Solving the huge challenge to lessen the increasing burden of dementias on our society requires more efficient solutions in diagnostics and more effective treatments.
Additionally, treatments need to be combined in an optimal manner - the right treatment for the right individual at the right moment.The results of a given treatment in a particular patient depend on a wide range of factors, including age, physical condition, gender, fitness, previous exposure to illness and more.
Although medical professionals can now be much better informed on their patients' conditions, such data also complicate their work. ICT tools can help gather these data and analyse them.
Early diagnosis matters
Current treatments combined with early diagnosis can delay institutionalisation by one year which leads to major cost savings for society, as well as maintains a better quality of life for the patients and their nearest. In addition, life-style changes have been shown to be able to delay the progression of the disease.

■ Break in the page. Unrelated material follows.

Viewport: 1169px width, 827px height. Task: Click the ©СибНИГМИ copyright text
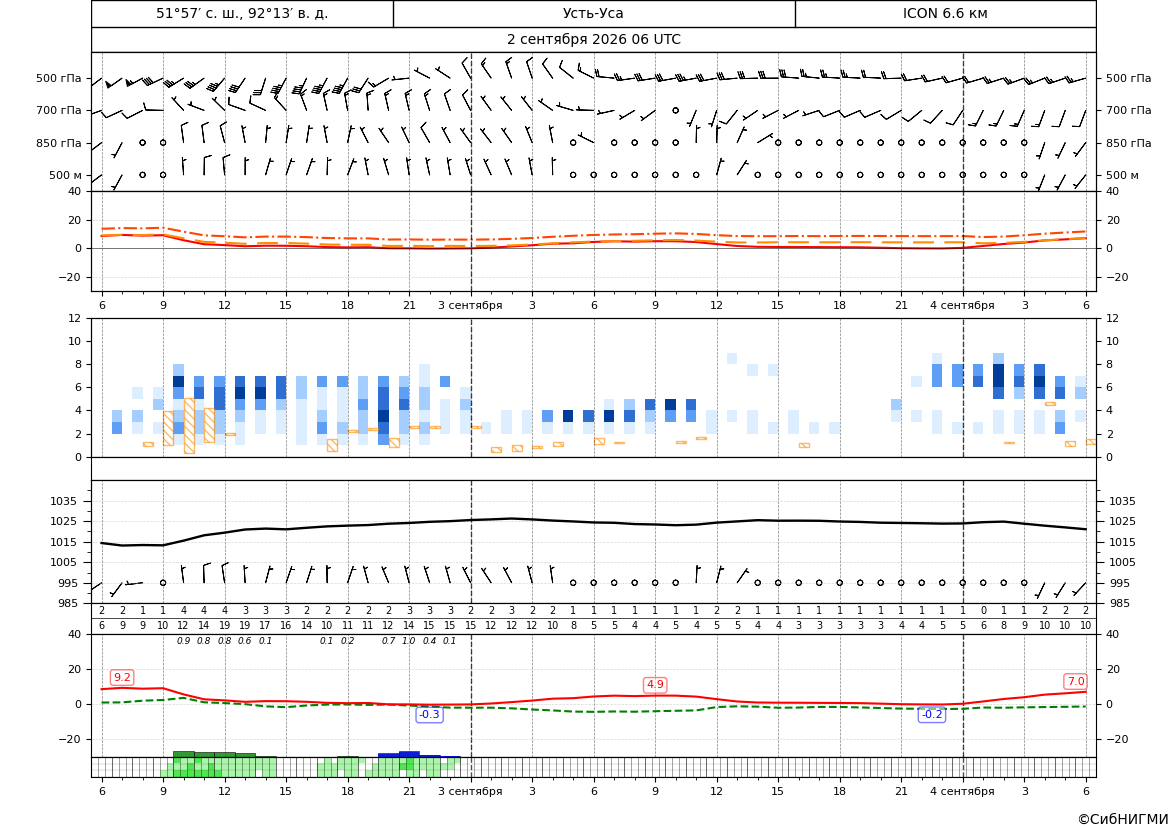pyautogui.click(x=1123, y=819)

Thus,it is essential to have efficient tools for diagnostics and functional clinical protocols ready. Nevertheless, clinical decision support systems (CDSS) that use machine learning and artificial intelligence, are hardly present in dementia diagnostics, as they are in many other disease areas. PredictND has understood how such CDSS’s could be used in clinical practice in general and in solving the huge challenge of dementias.

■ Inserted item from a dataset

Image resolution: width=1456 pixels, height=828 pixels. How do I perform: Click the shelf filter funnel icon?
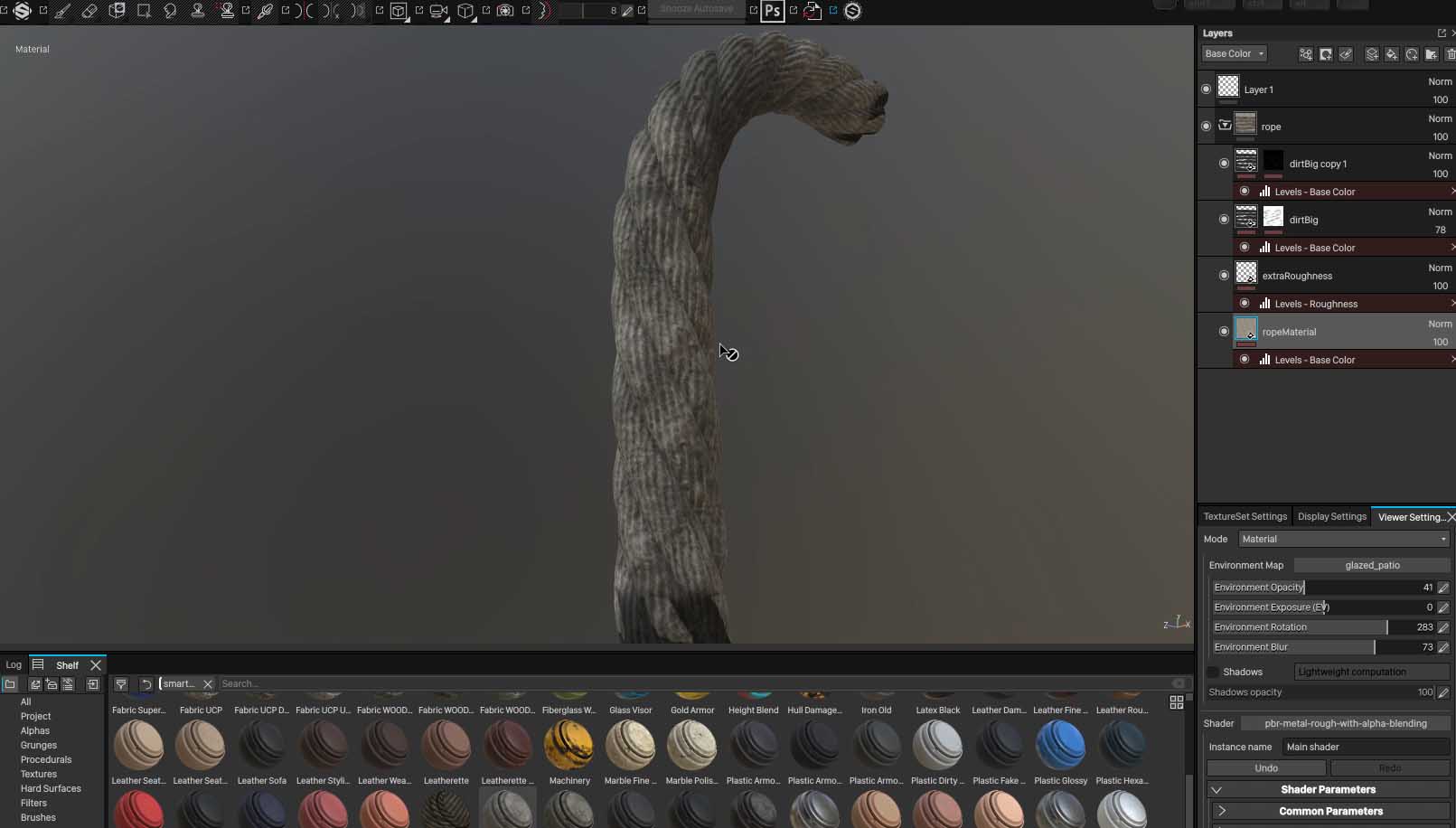click(121, 684)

Saving €300 per patient on average
PredictND has showed that a hospital could save on average €300 per patient with a stratified approach using a CDSS as compared with the situation when all data are acquired for all patients.
The use of CDSSs will bring equality between citizens by harmonizing the quality of care, in particular when the clinicians and centers are less experienced. Keeping in mind that dementia accounts for costs equivalent to about 1% of the global GDP (about 461 billion euros annually), early diagnosis combined with the current treatments could enable citizens to live independently at home up to one year longer. In fact, delaying institutionalization by one year will bring a 20% reduction in costs, which PredictND hopes to achieve if used in actual clinical practice.
Already being used in clinical practice
The PredictND project was exceptional in the sense that the CDSS developed and validated in the project became available for actual clinical use in Europe already during the project. This means that from now on, it is possible to start measuring concrete cost savings in clinical practice.
This sets PredictND apart from usual research projects that use non-certified CDSS prototypes that can provide only coarse estimates, since the tools cannot be used in actual clinical practice.
Virtual Physiological Human concept
The concept of a Virtual Physiological Human (VPH) is a sophisticated computer modelling tool, which compares observations of an individual patient and relates them to a vast dataset of observations of others with similar symptoms and known conditions. By processing all this information, the model can simulate the likely reaction of the individual patient to possible treatments or interventions. Such personalised tools will improve the quality of treatment with better results and fewer side effects.
Not only for patients who are already ill or injured, but models like this could also be used in preventive medicine, to predict occurrence or worsening of specific diseases in people at risk, for example through family history. Through its initiatives within the Digital Single Market policy, the European Commission aims at leveraging digital technologies for the emergence of new personalised prevention and treatments for European citizens.